A security breach reported by Okta in October of 2023 involved the theft of HAR files from its customer support system. Subsequently, attackers set their sights on Okta's customer base, aiming to compromise identity instances and associated applications. What were the techniques used by attackers in the Okta HAR breach and how can organizations detect session hijacking before it exposes data?
Overview of a HAR File
HAR, short for HTTP archive format, is used for tracking information between a web browser and a website. A HAR file keeps track of each resource loaded by the browser along with timing information for each resource.
These files, used for support session browser recordings, can include session cookies and tokens. In the instance of the recent Okta breach, the HAR file chronicled all traffic between the browser and Okta servers, encompassing sensitive session information such as session tokens and authentication cookies.
Hacking Techniques Used in the Okta HAR Breach
Attackers are leveraging the stolen HAR files to conduct session hijacks of Okta customers, exploiting session tokens that may not have been properly sanitized. This allows attackers to hijack authenticated support sessions within Okta.
Additionally, many support personnel have elevated or administrative permissions, enabling the creation and modification of policies and policy rules within the Okta environment. The attack pattern often follows the following steps shown in the SaaS Matrix from the MITRE ATT&CK framework
- The attacker used a session from one of the stolen HAR files to enter a customer's Okta tenant through the console or API and gain unauthorized access.
- The attacker was able to maintain access to the files by activating an inactive user account and or by creating a new one.
- The attacker modified Multi-Factor Authentication (MFA) settings to add their own controlled tokens.They were able to maintain persistent access to the compromised accounts.
- Subsequently, the attacker disabled MFA on other IT and security-related accounts. They were able to subvert security policies and preserve the life of the compromised credentials.
How SaaS Security (SSPM) Can Help
In the wake of the Okta HAR breach and the subsequent wave of attacks, an enterprise SSPM platform plays a crucial role in securing your Okta environment. Here's how SSPM solutions can assist:
- Continuous Monitoring - SSPM solutions proactively secure and continuously monitor your Okta instance's attack surface and security configurations.
- Threat Detection - SSPM can alert you to specific threat events and anomalous activities within your Okta instance. This ensures that you are notified promptly in the event of any suspicious behavior.

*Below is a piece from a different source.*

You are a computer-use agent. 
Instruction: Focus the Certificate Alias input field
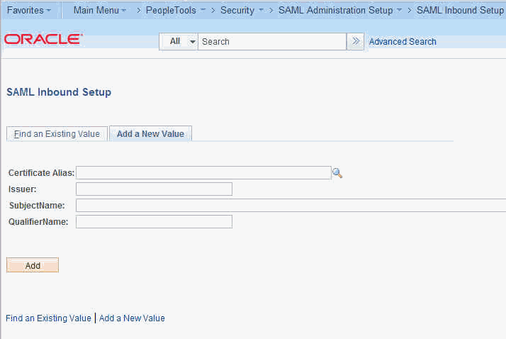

- Prioritized Alerts - Considering the tactics used by attackers in the Okta breach, here's a partial list of alerts and monitoring that a SSPM solution can provide out of the box to prevent takeovers of your Okta environment.
The Okta HAR breach serves as a stark reminder of the constant threat to SaaS applications. In this ever-evolving landscape, SSPM solutions are vital for proactively securing your Okta environment, detecting suspicious activities, and preventing unauthorized access and data breaches. Monitoring and alerting capabilities provided by SSPM enable organizations to protect their identities and data against emerging threats.